Le p'tit Journal de Malartic

Chronique politique

 Par L-J Fecteau Lefebvre

Divergeons du média traditionnel en commençant par quelques lignes honnêtes. Si j’écris cette petite chronique, Dieu sait que ce n’est pas dans l’objectif de noircir des pages avec quelque chose d’insipide comme la coutume semble le vouloir dans les journaux les plus vendus, et surtout pas dans celui de faire de l’argent. Si j’écris, c’est pour apprendre à valoir la peine d’être lu, et ce journal est mon banc d’essai. Si par le plus grand des bonheurs vous apprenez quelque chose dans mes lignes alors personne n’aura perdu son temps.  Étant donné qu’il s’agit de ma première chronique, il convient de commencer par le début, et avant de se lancer dans le vif de divers sujets, par définir en-quoi consiste mon champ d’étude favori, la science nécessaire à toutes les autres sciences, savoir sans lequel nous en serions encore en tribus, à s’entretuer pour un demi-hibou mort. Vous avez deviné, il s’agit de la science politique.  Ça semble un brin évident, mais pourtant partout où j’ai eu le malheur de dire que j’étudiais en science politique, j’ai eu à répondre à des répliques du genre : « Tu veux devenir premier ministre? »  « Tes parents sont d’accord que tu étudies là-dedans? »
et la meilleure : « Tu veux devenir un bandit à cravate? ».  Devant cette légère incompréhension de ce qu’est la politique, quoi de mieux qu’une petite chronique dans le journal local pour dissiper tout malentendu possible?

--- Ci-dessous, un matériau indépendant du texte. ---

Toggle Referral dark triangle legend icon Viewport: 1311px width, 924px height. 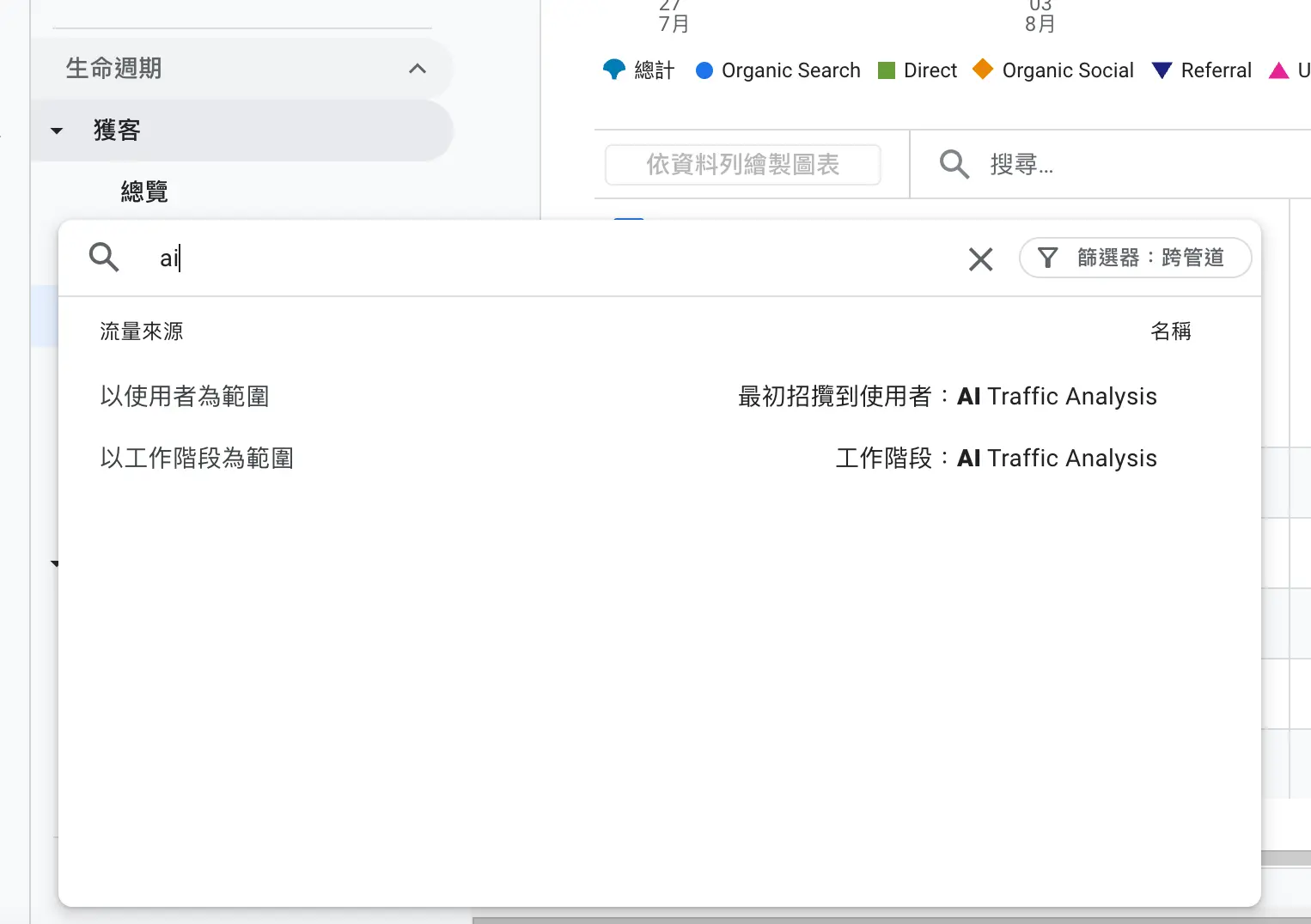pos(1162,70)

Bref, la politique ne se limite pas au manège extravagant que nous offrent au quotidien ces quantités d’anciens avocats et économistes recyclés au parlement supposés nous représenter. La politique, c’est tout ce qui touche à la vie dans la cité. C’est le penser du vivre ensemble. La politique, ce sont des générations de penseurs et de philosophes qui ont participé à créer et à comprendre le monde dans lequel nous vivons et dont les noms comme Socrate, Platon, Aristote, Machiavel, Kant, Arendt, Strauss, Castoriadis,  traversent les âges plus aisément que n’importe quel héros de guerre. La politique c’est aussi le métier de milliers de
personnes que peu de gens connaissent car elles sont dans l’ombre des figures publiques et dont la tâche est de continuer à créer la manière dont nous cohabitons, en dirigeant les élus dans l’établissement de nouvelles lois.

Il est vrai qu’à l’origine, je me suis dirigé vers les sciences humaines au cégep dans le rêve de devenir premier ministre, mais quelques cours seulement à étudier ce vaste champ d’étude m’ont vite fait réaliser à quel point c’était inutile. On ne peut pas changer le monde en se contentant de le diriger. C’est en redonnant aux individus l’amour du politique que les choses pourront devenir intéressantes, et c’est ce pourquoi j’étudie en sciences politiques.